Para reverter esse quadro e aproveitar a capacidade científica e tecnológica instalada no estado, a pesquisadora propôs a implementação de políticas de longo prazo para o setor, contemplando, também, projetos de biotecnologia, que, em sua opinião, terão um papel fundamental da nova economia. Tais projetos, segundo Paranhos, por suas especificidades, exigem maiores investimentos e prazos mais extensos.
Além disso, ela sublinhou a importância de haver maior articulação entre as instituições de ciência e tecnologia, e as indústrias, tanto para o desenvolvimento de projetos inovadores, como para um melhor aproveitamento dos recursos humanos, evitando se perder mão de obra qualificada para outros estados. “A visão sistêmica do Complexo Industrial da Saúde requer a articulação entre os diversos atores, incluindo os governantes e o poder legislativo, para se propor estratégias e ações que possibilitem, dado o aumento das demandas, a utilização das novas tecnologias para impulsionar o desenvolvimento industrial do estado”.
Em relação às novas demandas, ressaltadas com a chegada da atual pandemia, Vilar sugeriu a construção de um sistema de vigilância epidemiológica nacional, com uso cada vez maior de inteligência artificial e big data, que permita o país se preparar melhor para a chegada de novas pandemias. “O Rio de Janeiro tem que ser esse ambiente propositivo e formulador de novas soluções para as crises sanitárias que iremos enfrentar”.
Gadelha reforçou, também, a importância do uso das novas tecnologias na área da saúde. “A atenção básica hoje não é mais a do soro caseiro do século passado, é a da tecnologia da informação, com o uso da inteligência artificial para que providências sejam tomadas antes do aparecimento da doença”.

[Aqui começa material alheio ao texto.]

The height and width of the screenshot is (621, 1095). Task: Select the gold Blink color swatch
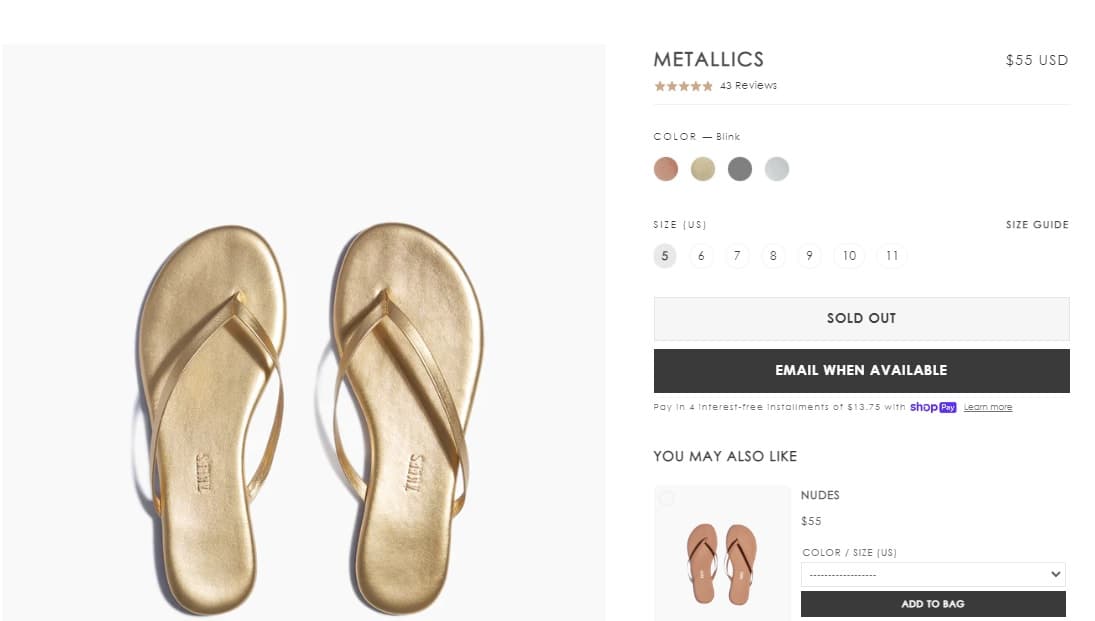pos(703,169)

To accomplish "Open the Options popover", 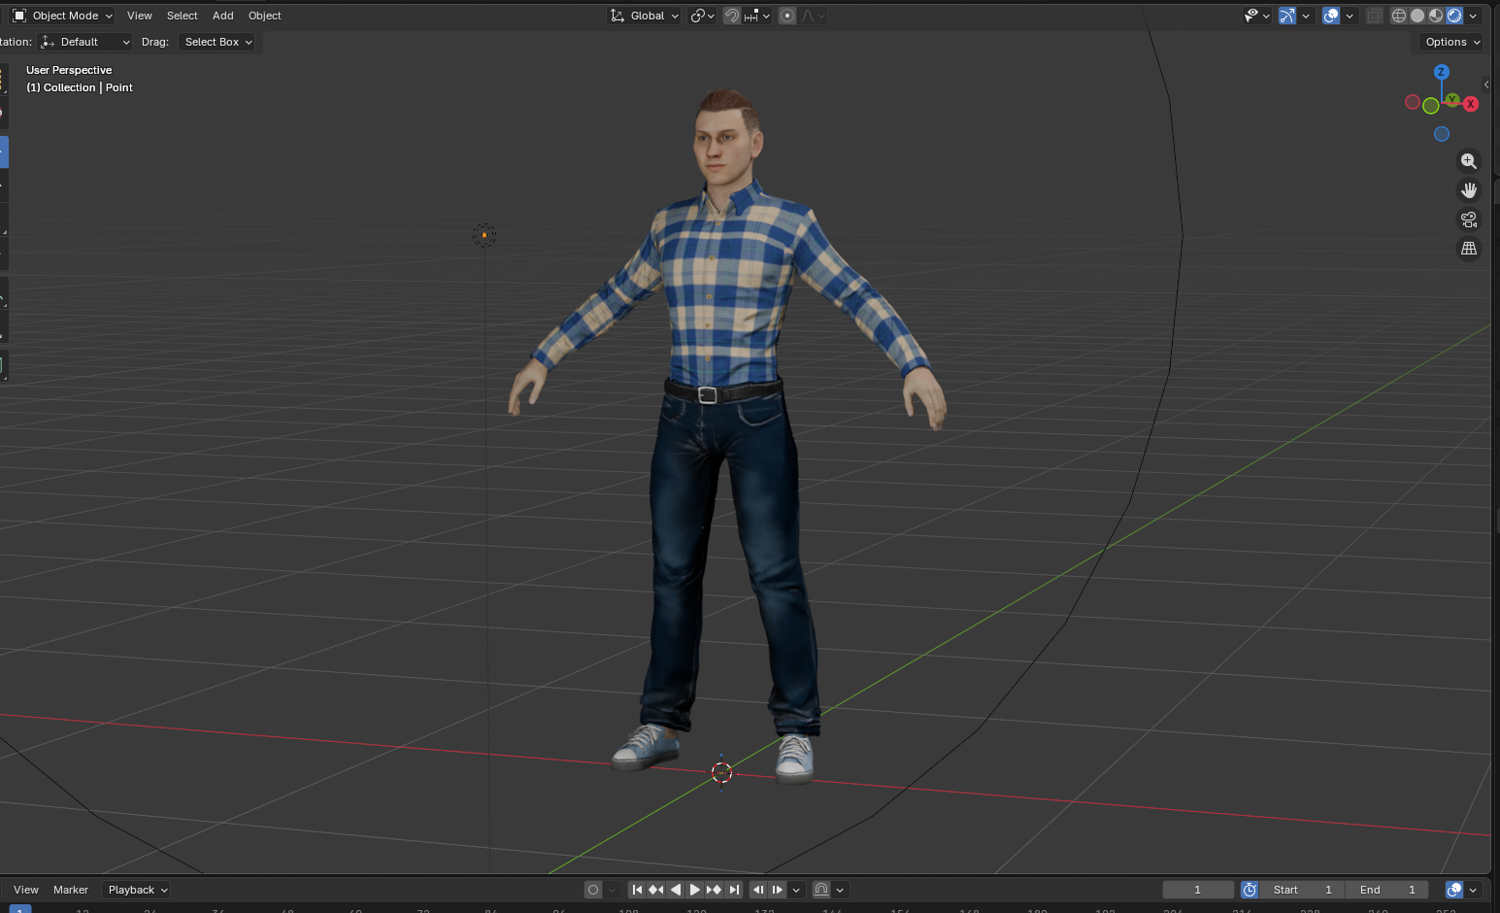I will 1452,42.
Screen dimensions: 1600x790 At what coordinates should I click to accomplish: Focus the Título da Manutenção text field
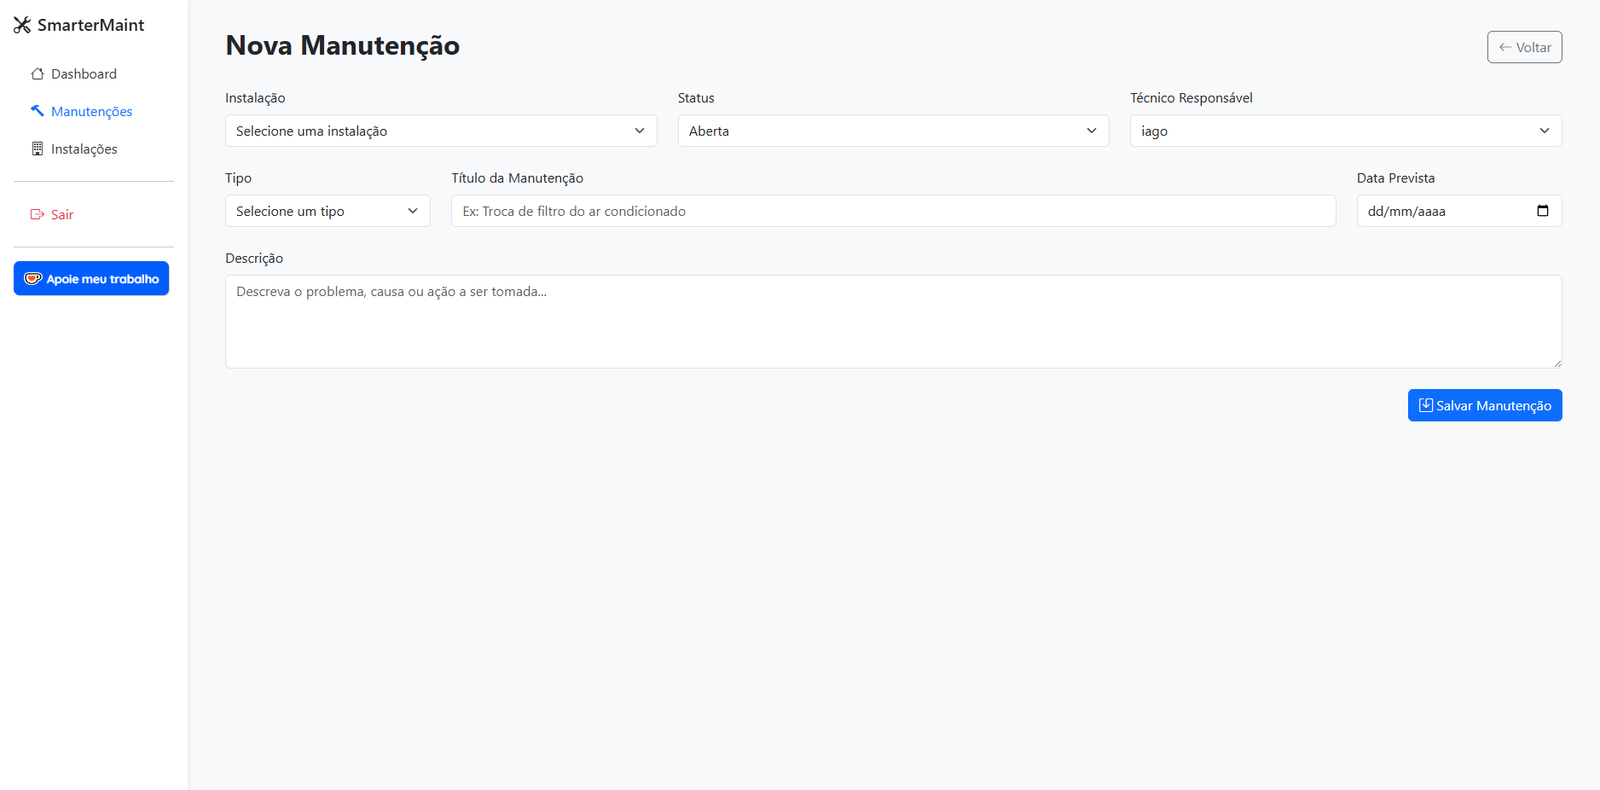pyautogui.click(x=892, y=211)
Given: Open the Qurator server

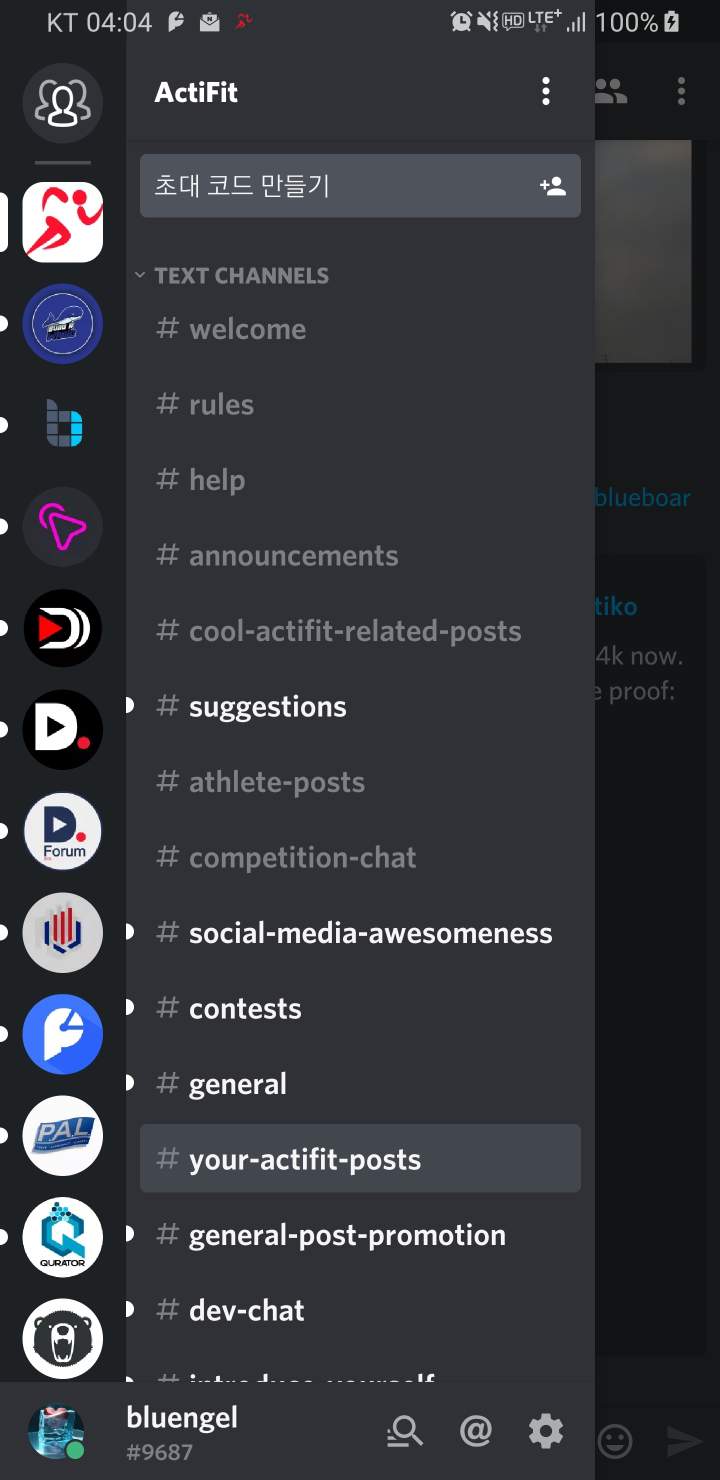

Para concluir, ele diz que o Rio de Janeiro tem todas as “peças do quebra-cabeça” para se tornar referência nacional na indústria da saúde. “Se montarmos as peças com decisão política e articulação do Estado com o setor produtivo e empresarial, dá para fazer”. O pontapé inicial para que isso aconteça, lembra, foi dado com a aprovação, em abril, da Lei 9244, que estabelece margem de preferência para contratação de serviços e de aquisição de bens, produtos ou insumos relacionados à área de saúde, feitos pela administração pública direta e indireta, de indústrias e produtores instalados em território fluminense. “Uma ação suprapartidária da Alerj, colocando o Complexo Industrial da Saúde como prioridade”, explicou Gadelha.